#### [DIRECTIVES]
1/ According to the news report on Pakistan, where did the army spokesman say the other attack took place?
2/ In the news report on Pakistan, repeat the passage starting with "A similar attack" and going on through "coup in 1999.".

#### [SELECTED PASSAGE]
Army spokesman Wahid Arshad said the other attack occurred near a checkpoint outside army headquarters.
"The suicide bomber blew himself up closer to the picket when he was stopped. He was killed and two people were injured," he said. "As far as the bus is concerned, 13 people have lost their lives, who were sitting on the bus and the suicide bomber also was dead."
The death toll from the attacks rose after police discovered more bodies in the wreckage.
A similar attack occurred in September, when a suicide attacker targeted a bus carrying intelligence agency personnel and a bomb detonated in Rawalpindi, together killing about 25 people.
Officials have suspected the attacks are linked to military operations against pro-Taliban militants in the Swat and Shangla districts of the Northwest Frontier Province.
Meanwhile, representatives of former Prime Minister Nawaz Sharif say he plans to return to Pakistan on Sunday afternoon. Pakistani officials have not said if they will try to deport him, as they did when he attempted a similar return from exile in September.
The former prime minister was exiled in Saudi Arabia after General Pervez Musharraf deposed him in a military coup in 1999.
Mr. Sharif's Pakistan Muslim League Party is part of a coalition of opposition parties considering boycotting January's parliamentary elections.
The coalition wants President Musharraf to end emergency rule and reinstate ousted Supreme Court judges in the next four days or they will not participate in the elections.
Former cricket star and opposition leader Imran Khan told reporters Saturday that participating in the polls would only give General Musharraf's presidency more legitimacy.
"If we take part in this election, we will be helping, resurrecting a military dictator," he said.
Former Prime Minister Benazir Bhutto's Pakistan People's Party has not indicated if it would join a boycott. Candidates wishing to run in the election must register by Monday.

#### [DATA EXCERPT]

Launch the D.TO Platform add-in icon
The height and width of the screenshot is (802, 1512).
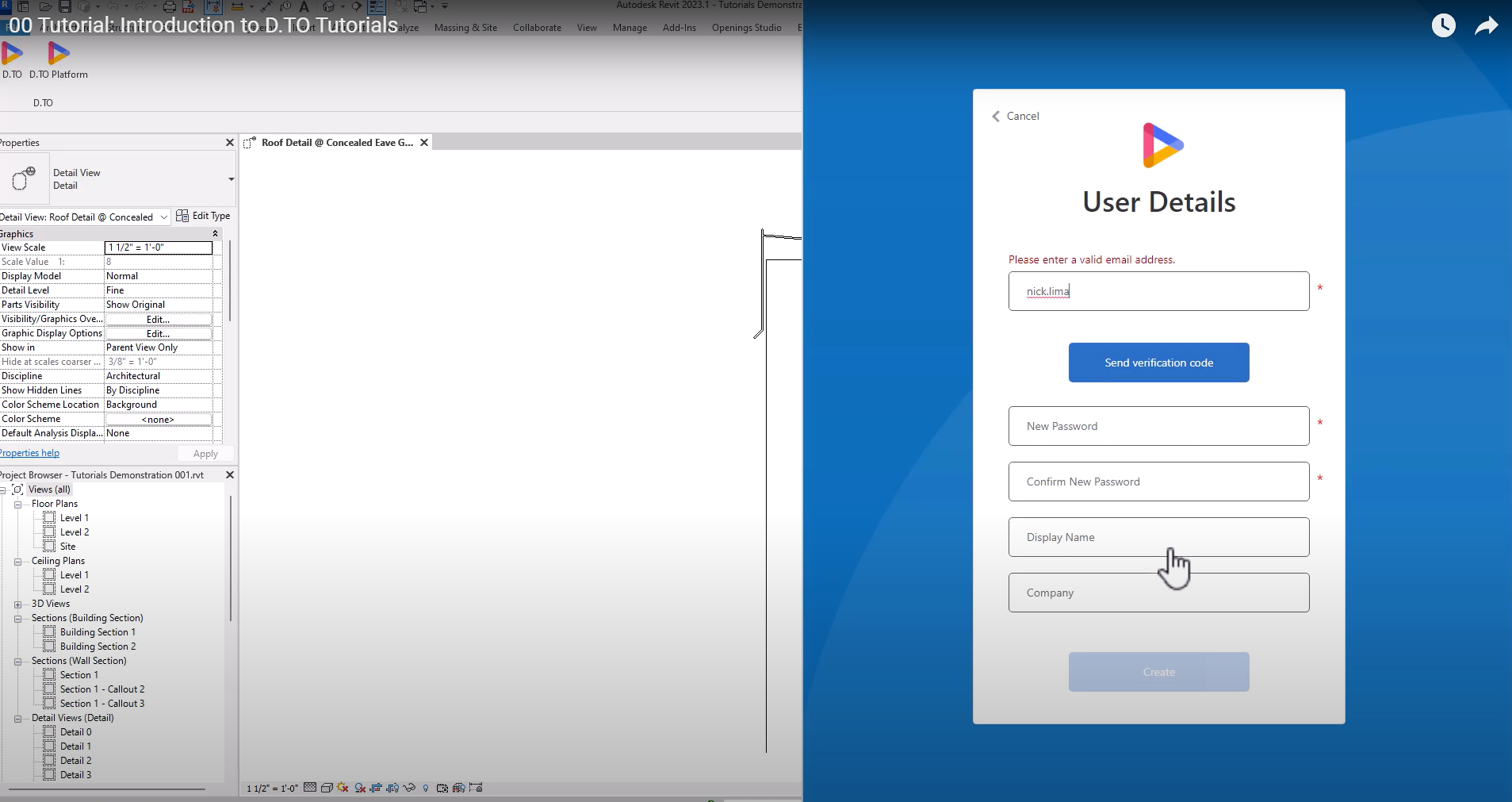coord(59,54)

#### [SOLUTIONS TO THE PROBLEMS]
1/ Near a checkpoint outside army headquarters.

2/
A similar attack occurred in September, when a suicide attacker targeted a bus carrying intelligence agency personnel and a bomb detonated in Rawalpindi, together killing about 25 people.
Officials have suspected the attacks are linked to military operations against pro-Taliban militants in the Swat and Shangla districts of the Northwest Frontier Province.
Meanwhile, representatives of former Prime Minister Nawaz Sharif say he plans to return to Pakistan on Sunday afternoon. Pakistani officials have not said if they will try to deport him, as they did when he attempted a similar return from exile in September.
The former prime minister was exiled in Saudi Arabia after General Pervez Musharraf deposed him in a military coup in 1999.